Stored items:
********
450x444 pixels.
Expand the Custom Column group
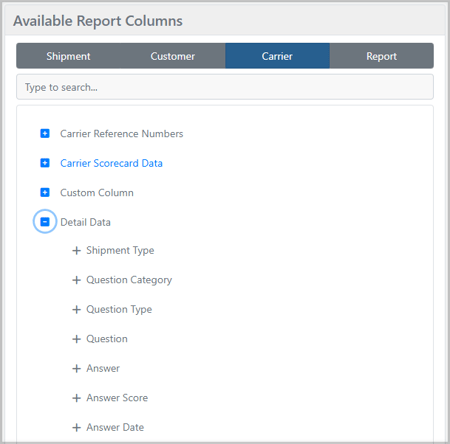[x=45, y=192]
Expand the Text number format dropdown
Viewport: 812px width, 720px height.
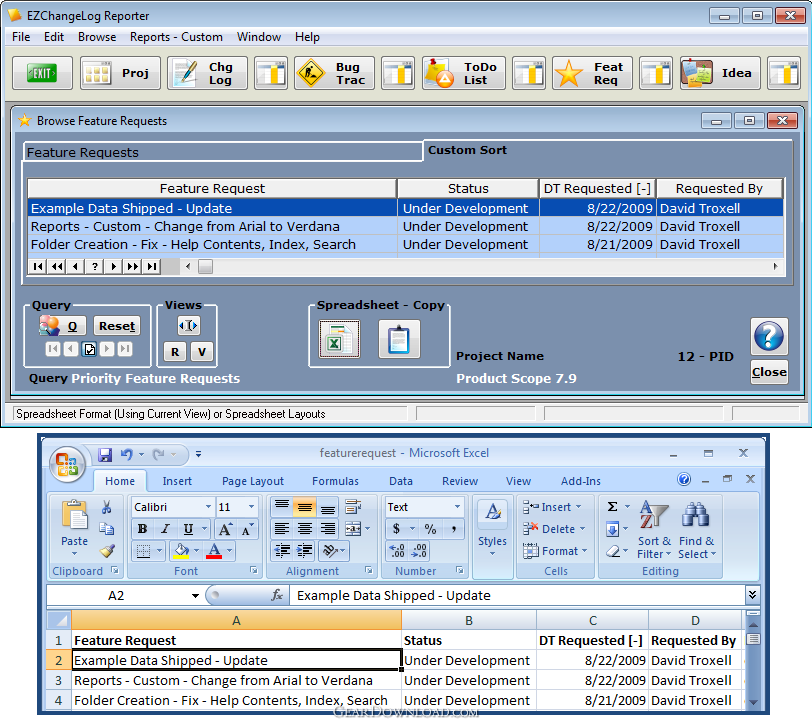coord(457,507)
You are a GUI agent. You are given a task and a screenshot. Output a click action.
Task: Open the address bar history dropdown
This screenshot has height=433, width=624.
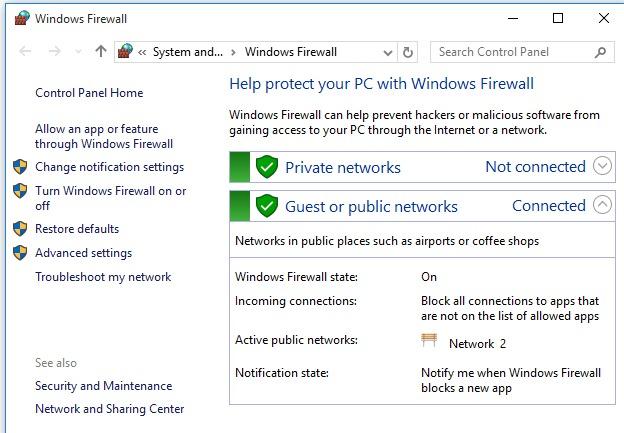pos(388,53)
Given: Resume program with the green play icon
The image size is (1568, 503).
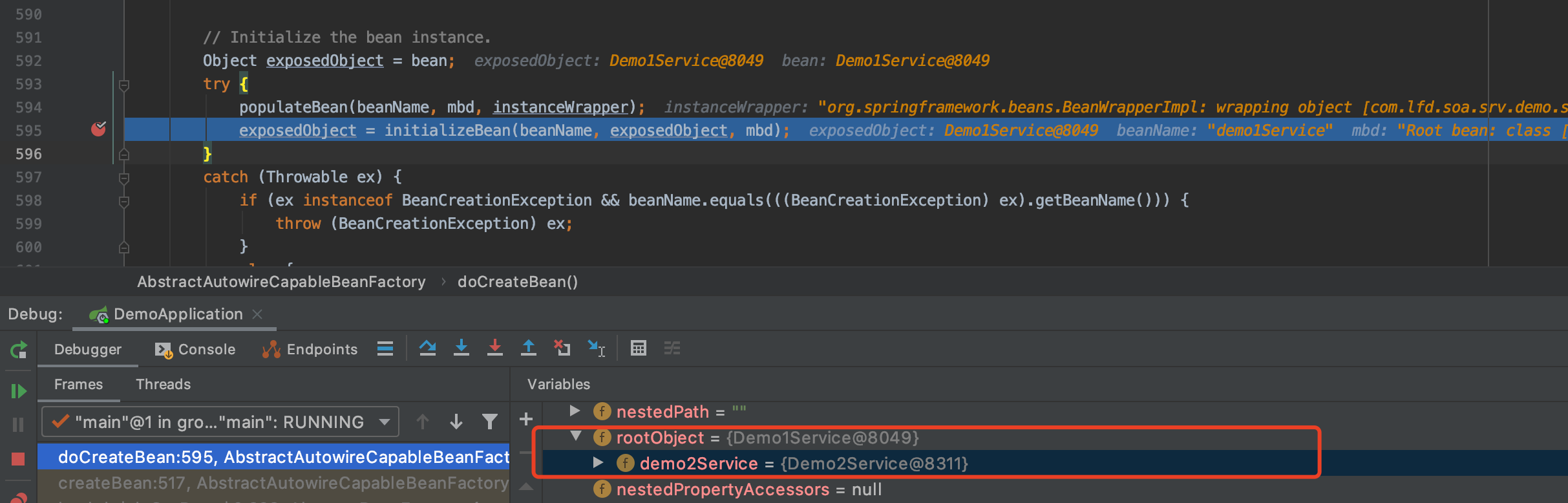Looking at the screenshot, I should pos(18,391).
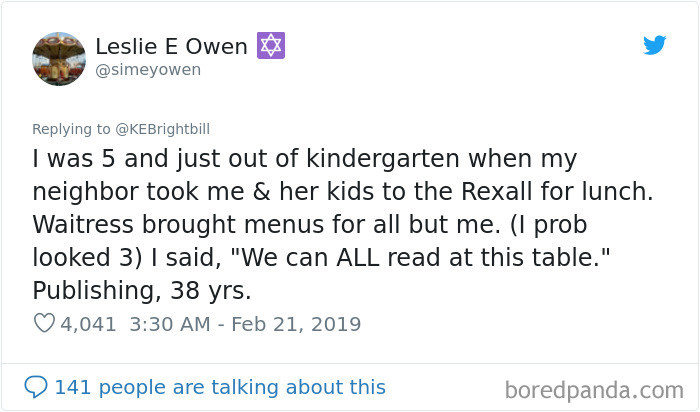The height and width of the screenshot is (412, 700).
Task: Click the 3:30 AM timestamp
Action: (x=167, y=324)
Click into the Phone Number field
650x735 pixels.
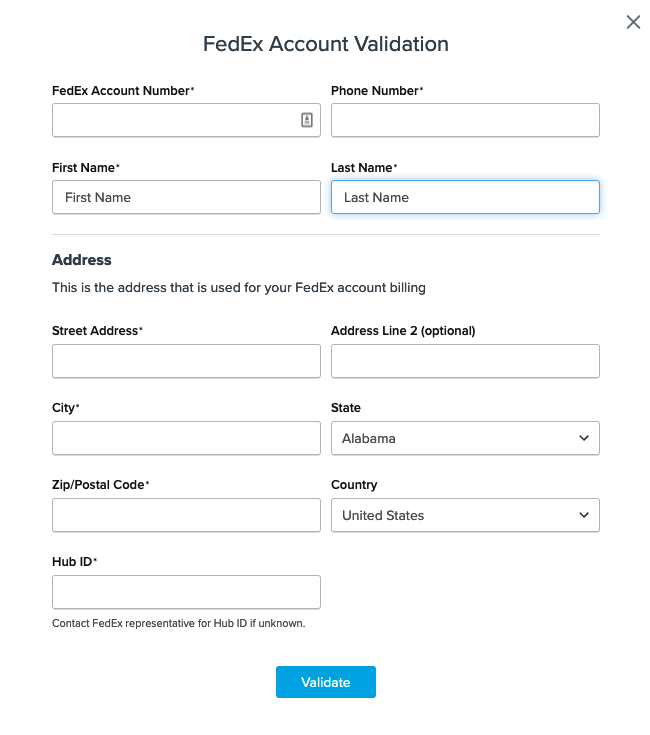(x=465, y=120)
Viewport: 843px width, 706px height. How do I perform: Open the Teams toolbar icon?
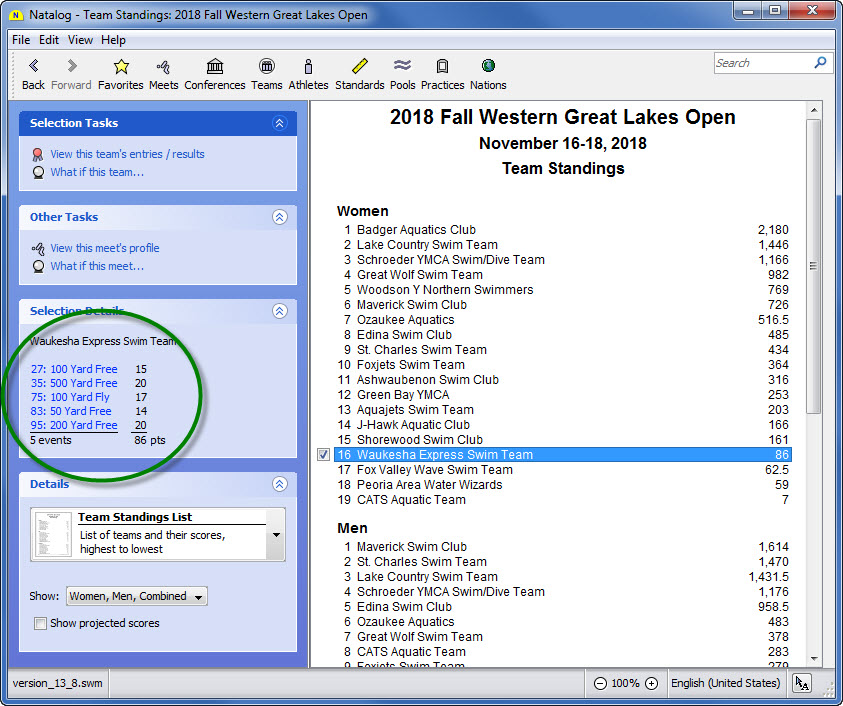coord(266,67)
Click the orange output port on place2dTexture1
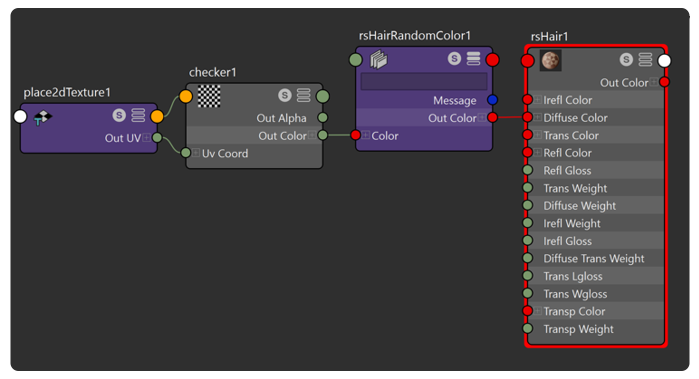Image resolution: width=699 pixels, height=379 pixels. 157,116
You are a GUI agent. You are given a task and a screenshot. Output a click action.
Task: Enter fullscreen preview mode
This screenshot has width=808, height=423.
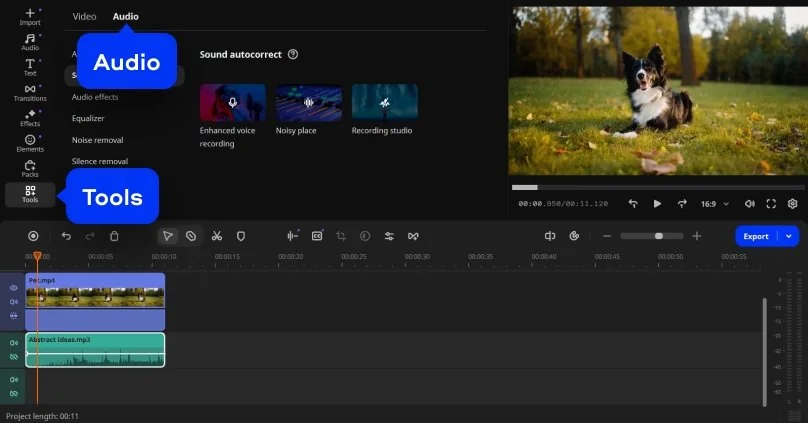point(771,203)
********
The result should be a precise copy of all the entries, free of pictures.

450x444 pixels.
Expand the Custom Column group
[x=45, y=192]
Expand the Text number format dropdown
Viewport: 812px width, 720px height.
coord(457,507)
You are a GUI agent. You are given a task and a screenshot. Output a click action.
Task: Open the address bar history dropdown
This screenshot has height=433, width=624.
pos(388,53)
Given: Resume program with the green play icon
The image size is (1568, 503).
Looking at the screenshot, I should pos(18,391).
The height and width of the screenshot is (412, 700).
Task: Click the 3:30 AM timestamp
Action: (x=167, y=324)
Click into the Phone Number field
650x735 pixels.
(x=465, y=120)
Viewport: 843px width, 706px height. How do I perform: Open the Teams toolbar icon?
coord(266,67)
Click the orange output port on place2dTexture1
Image resolution: width=699 pixels, height=379 pixels. 157,116
You are a GUI agent. You are given a task and a screenshot. Output a click action.
Task: Enter fullscreen preview mode
This screenshot has width=808, height=423.
point(771,203)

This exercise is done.